| Information supplied |
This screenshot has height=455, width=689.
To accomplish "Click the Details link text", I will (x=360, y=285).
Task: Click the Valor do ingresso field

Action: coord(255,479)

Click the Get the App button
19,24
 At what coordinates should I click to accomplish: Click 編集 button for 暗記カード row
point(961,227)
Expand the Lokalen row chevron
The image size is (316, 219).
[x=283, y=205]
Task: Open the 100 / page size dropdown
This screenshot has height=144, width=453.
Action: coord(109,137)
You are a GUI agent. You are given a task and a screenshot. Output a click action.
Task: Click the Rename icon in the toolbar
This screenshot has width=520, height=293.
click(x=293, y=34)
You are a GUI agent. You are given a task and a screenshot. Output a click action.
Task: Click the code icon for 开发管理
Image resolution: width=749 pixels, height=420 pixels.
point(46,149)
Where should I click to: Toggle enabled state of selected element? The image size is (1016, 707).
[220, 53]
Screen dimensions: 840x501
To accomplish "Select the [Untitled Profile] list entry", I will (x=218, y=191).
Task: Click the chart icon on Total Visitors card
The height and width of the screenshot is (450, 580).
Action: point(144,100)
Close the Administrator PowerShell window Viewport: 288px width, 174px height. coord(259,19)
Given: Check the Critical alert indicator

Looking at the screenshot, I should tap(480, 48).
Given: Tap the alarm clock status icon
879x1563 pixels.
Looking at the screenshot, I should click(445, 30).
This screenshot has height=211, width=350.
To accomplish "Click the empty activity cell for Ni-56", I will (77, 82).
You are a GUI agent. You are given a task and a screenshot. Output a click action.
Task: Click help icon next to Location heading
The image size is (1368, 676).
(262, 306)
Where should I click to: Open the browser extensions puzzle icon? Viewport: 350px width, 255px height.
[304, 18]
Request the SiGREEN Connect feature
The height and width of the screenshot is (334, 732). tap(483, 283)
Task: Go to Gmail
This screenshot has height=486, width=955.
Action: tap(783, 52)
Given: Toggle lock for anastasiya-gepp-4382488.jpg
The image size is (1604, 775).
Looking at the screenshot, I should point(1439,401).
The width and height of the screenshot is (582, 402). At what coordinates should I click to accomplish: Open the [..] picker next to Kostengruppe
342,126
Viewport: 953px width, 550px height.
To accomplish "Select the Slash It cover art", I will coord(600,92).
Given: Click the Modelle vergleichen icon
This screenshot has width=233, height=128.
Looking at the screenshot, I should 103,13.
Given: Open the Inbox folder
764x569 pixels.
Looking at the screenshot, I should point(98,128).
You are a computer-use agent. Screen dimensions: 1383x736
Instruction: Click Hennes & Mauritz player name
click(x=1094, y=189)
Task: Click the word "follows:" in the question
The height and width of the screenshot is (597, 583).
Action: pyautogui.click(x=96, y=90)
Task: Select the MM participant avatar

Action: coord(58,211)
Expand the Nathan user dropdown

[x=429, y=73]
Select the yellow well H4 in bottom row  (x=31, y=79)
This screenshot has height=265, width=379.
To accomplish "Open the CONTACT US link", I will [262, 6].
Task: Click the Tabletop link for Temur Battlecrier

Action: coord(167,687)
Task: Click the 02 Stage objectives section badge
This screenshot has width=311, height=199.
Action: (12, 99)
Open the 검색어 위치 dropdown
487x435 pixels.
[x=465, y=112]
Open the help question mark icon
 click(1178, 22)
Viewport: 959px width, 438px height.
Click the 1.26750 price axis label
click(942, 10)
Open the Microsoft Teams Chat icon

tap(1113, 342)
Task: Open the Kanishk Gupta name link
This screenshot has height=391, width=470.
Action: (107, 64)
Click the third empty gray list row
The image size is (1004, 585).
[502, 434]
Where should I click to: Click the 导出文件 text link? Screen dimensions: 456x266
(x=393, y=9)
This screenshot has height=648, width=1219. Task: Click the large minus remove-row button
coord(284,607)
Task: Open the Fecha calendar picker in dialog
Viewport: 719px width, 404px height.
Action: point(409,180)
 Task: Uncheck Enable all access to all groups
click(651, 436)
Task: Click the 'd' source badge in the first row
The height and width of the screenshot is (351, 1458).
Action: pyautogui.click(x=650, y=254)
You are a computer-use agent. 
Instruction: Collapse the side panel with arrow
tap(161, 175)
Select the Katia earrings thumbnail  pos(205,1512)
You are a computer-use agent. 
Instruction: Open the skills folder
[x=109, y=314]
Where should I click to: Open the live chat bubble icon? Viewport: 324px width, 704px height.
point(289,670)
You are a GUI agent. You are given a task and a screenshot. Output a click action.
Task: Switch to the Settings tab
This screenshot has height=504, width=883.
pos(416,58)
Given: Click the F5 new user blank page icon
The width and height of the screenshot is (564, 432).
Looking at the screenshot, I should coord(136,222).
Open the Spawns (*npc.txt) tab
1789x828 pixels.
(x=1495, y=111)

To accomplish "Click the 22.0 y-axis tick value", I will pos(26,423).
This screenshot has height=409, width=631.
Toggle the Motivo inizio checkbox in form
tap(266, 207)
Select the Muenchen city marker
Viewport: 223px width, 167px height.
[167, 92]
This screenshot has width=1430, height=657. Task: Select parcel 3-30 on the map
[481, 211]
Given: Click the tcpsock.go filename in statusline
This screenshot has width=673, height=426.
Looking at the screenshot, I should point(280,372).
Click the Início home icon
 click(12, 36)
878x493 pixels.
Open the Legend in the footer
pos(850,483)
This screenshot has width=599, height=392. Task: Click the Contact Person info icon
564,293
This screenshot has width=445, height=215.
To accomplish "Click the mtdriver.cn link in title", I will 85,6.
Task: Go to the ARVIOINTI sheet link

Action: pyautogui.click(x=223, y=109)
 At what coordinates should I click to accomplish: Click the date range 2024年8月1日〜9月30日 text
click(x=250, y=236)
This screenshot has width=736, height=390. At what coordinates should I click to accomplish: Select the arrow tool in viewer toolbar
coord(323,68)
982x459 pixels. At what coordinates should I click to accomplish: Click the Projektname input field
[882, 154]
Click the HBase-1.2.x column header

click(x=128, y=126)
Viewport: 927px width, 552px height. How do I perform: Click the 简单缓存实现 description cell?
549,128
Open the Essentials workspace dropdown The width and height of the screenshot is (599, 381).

| What is expected |
Lines to set down from above: the line with "This screenshot has height=648, width=1219.", the line with "Given: Click the tcpsock.go", and every line between, each exactly as written.

| Result |
This screenshot has height=648, width=1219. Task: Click the large minus remove-row button
coord(284,607)
Task: Open the Fecha calendar picker in dialog
Viewport: 719px width, 404px height.
Action: point(409,180)
 Task: Uncheck Enable all access to all groups
click(651, 436)
Task: Click the 'd' source badge in the first row
The height and width of the screenshot is (351, 1458).
Action: pyautogui.click(x=650, y=254)
You are a computer-use agent. 
Instruction: Collapse the side panel with arrow
tap(161, 175)
Select the Katia earrings thumbnail  pos(205,1512)
You are a computer-use agent. 
Instruction: Open the skills folder
[x=109, y=314]
Where should I click to: Open the live chat bubble icon? Viewport: 324px width, 704px height.
point(289,670)
You are a GUI agent. You are given a task and a screenshot. Output a click action.
Task: Switch to the Settings tab
This screenshot has height=504, width=883.
pos(416,58)
Given: Click the F5 new user blank page icon
The width and height of the screenshot is (564, 432).
Looking at the screenshot, I should coord(136,222).
Open the Spawns (*npc.txt) tab
1789x828 pixels.
(x=1495, y=111)

To accomplish "Click the 22.0 y-axis tick value", I will pos(26,423).
This screenshot has height=409, width=631.
Toggle the Motivo inizio checkbox in form
tap(266, 207)
Select the Muenchen city marker
Viewport: 223px width, 167px height.
[167, 92]
This screenshot has width=1430, height=657. Task: Select parcel 3-30 on the map
[481, 211]
Given: Click the tcpsock.go filename in statusline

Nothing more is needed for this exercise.